The pea aphid was introduced to the New World and we were interested in exploring the extent to which pea aphid populations in the Old World were specialised on different host plants.  To do this in a BBSRC-funded project led by Julia Ferrari we collected ~20 clones from each of 8 different host plant genera.  We found that (with one exception discussed below) clones collected from one species tended to pick the same host plant species when given a choice of the range of eight plants (1).  Moreover, the clones nearly always had higher survival and fecundity on their “home” plant species (2).  The strength of the host-plant adaptation varied across populations, those from broom (Cytisus) and rest harrow (Ononis) being particularly specialised.  We found several examples of clones that were well adapted to another species on the “wrong” host plant – we suspect these were vagrants.

The exception involved broad bean, Vicia faba.  It is well known that nearly all pea aphid clones feed happily on broad bean.  Clones collected on this host plant in the field are not particular specialised on this species, but instead seem to be members of other host plant races that have happened to colonise this “universal host”.

We recently published the final paper from this project, an analysis using molecular markers of the genetic structure of ~300 clones collected from the eight host plants in England and Germany.  We found extensive genetic differentiation between pea aphids associated with different plant genera, although there was no evidence that this differentiation was correlated with the degree of divergence in host plant use (3).

It thus seems clear that the pea aphid has a very complex population structure with strong evidence for extensive host plant specialisation.  What we don’t know is whether we are observing a stable situation or whether we are witnessing populations marching towards ecological speciation.  Man has hugely altered the distribution of the pea aphid’s food plants since the invention of agriculture and perhaps we are observing the aphid’s evolutionary response.  Alternatively the population structure may be stable with further specialisation and speciation being countered by gene flow mediated by aphids colonising the bridge host, Vicia faba.  The new genetic resources that will become available when the pea aphid genome is published may provide tools to address this.
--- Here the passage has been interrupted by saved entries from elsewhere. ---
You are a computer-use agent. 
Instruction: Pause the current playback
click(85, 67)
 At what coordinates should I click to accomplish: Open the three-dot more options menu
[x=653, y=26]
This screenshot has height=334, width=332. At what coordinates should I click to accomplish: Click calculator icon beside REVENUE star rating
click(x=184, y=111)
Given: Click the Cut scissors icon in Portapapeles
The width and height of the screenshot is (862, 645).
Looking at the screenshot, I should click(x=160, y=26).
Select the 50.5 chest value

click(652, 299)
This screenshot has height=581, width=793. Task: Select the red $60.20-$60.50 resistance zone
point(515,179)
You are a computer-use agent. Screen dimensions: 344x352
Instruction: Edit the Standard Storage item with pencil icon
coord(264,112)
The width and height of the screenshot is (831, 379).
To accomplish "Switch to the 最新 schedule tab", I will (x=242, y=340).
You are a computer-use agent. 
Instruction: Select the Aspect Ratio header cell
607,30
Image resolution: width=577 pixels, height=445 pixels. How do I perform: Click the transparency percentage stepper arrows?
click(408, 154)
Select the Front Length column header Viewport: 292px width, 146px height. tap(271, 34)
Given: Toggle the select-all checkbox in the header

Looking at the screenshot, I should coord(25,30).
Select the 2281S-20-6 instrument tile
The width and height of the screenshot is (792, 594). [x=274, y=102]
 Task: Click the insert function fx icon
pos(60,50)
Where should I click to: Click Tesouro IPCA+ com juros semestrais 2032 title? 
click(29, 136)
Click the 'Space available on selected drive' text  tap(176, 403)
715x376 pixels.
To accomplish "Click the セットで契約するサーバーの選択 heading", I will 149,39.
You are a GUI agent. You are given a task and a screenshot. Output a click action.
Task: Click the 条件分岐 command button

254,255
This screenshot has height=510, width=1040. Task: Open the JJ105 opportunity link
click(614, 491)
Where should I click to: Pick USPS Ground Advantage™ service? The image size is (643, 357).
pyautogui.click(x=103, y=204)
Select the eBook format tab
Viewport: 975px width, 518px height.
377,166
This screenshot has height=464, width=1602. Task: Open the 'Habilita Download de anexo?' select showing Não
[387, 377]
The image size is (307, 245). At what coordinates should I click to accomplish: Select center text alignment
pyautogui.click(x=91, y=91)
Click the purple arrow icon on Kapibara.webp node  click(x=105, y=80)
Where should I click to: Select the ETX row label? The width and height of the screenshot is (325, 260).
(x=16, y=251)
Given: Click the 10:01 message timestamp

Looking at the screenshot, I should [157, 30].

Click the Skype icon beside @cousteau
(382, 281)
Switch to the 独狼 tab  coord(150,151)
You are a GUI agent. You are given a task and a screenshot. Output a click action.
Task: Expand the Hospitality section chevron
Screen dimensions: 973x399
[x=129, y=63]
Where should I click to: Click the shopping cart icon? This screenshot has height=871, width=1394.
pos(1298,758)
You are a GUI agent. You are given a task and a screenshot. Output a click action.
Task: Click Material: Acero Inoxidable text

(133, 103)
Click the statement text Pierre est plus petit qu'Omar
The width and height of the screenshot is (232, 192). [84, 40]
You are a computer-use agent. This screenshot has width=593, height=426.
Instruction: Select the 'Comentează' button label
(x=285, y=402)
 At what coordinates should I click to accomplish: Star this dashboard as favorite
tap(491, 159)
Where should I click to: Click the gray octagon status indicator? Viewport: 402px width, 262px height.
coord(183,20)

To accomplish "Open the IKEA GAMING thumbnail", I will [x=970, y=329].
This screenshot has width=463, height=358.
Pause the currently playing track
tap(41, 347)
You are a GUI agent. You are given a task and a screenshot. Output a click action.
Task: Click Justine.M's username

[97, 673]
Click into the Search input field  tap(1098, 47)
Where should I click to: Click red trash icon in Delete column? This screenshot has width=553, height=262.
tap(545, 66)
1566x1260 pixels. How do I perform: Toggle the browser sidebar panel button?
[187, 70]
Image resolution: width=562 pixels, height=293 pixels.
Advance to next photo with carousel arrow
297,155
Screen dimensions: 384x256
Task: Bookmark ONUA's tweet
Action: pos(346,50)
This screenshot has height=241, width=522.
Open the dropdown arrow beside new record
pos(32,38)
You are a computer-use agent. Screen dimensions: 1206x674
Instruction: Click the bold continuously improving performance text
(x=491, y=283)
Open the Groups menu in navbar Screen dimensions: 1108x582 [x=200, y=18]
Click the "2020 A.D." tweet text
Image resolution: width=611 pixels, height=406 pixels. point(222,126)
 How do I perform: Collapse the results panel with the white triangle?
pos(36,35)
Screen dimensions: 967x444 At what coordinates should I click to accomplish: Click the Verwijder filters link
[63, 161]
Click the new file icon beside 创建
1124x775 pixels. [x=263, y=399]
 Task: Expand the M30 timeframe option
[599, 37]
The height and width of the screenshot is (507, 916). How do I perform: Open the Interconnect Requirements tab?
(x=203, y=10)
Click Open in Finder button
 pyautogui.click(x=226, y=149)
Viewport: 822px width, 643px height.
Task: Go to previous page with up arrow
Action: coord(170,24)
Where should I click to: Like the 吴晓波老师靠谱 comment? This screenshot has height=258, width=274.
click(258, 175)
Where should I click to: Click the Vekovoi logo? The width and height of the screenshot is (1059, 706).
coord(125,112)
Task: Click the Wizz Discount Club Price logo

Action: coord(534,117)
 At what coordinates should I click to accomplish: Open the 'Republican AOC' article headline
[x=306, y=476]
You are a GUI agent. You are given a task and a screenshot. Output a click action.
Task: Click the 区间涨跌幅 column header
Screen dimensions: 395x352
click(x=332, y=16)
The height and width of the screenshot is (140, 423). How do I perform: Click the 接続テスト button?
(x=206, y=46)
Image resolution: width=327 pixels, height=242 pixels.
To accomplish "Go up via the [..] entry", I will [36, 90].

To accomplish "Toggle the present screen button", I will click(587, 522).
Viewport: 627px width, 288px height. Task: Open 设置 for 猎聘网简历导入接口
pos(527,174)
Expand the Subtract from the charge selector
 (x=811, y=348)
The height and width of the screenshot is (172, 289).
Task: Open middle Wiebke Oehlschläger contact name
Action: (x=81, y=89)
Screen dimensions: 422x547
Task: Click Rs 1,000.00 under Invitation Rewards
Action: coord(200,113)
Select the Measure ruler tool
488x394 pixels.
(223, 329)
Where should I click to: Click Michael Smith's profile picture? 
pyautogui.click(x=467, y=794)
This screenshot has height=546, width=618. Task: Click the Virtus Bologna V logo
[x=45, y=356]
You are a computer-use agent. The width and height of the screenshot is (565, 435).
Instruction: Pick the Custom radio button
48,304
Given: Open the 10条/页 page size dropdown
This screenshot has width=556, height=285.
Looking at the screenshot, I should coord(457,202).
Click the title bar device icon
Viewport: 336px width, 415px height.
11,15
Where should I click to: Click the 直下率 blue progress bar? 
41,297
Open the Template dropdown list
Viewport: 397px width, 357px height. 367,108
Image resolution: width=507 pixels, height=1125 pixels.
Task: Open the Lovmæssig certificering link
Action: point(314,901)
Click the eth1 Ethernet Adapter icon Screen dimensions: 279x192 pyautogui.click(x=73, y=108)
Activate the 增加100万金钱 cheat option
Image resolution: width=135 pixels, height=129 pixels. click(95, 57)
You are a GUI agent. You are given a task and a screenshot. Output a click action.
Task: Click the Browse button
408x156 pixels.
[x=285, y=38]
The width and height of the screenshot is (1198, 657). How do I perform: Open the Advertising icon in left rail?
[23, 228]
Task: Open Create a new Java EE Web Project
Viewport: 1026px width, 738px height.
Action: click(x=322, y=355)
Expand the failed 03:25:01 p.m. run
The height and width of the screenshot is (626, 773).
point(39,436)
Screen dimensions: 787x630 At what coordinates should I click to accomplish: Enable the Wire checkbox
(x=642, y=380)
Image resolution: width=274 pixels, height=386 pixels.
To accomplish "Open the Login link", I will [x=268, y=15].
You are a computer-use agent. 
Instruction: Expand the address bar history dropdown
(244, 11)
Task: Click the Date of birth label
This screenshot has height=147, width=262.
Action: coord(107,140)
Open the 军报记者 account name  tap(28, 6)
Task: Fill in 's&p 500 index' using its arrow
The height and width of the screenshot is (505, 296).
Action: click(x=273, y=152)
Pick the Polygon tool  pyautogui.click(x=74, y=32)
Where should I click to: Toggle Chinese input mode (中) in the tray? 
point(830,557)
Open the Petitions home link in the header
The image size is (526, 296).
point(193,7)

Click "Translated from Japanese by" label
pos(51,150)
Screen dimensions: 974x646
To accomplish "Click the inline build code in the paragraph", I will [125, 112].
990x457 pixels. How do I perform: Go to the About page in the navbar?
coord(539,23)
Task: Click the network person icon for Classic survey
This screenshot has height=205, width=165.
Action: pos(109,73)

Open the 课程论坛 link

One issue we had been concerned with in our earlier work is whether the host plant an aphid was reared on might affect how its offspring faired on different hosts. Experiments with aphids reared on vetch (Lathyrus) and broad bean (Vicia faba) found no evidence for such maternal effects (4).

Selected publications

  • Ferrari, J., Godfray, H.C.J., Faulconbridge, A.S., Prior, K. & Via, S. 2006 Population differentiation and genetic variation in host choice among pea aphids from eight host plant genera. Evolution 60, 1574-1584.
  • Ferrari, J., Via, S. & Godfray, H.C.J. 2008 Population differentiation and genetic variation in performance on eight host plants in the pea aphid complex. Evolution 62, 2508-2524.
  • Ferrari J., West J.A., Via S. & Godfray H.C.J. 2012 Population genetic structure and secondary symbionts in host-associated populations of the pea aphid complex. Evolution 66(2), 375-390.
  • McLean, A.H.C., Ferrari. J. & Godfray, H.C.J. 2009 Effects of the maternal and pre-adult host plant on adult performance and preference in the pea aphid, Acyrthosiphon pisumEcological Entomology 34, 330-338.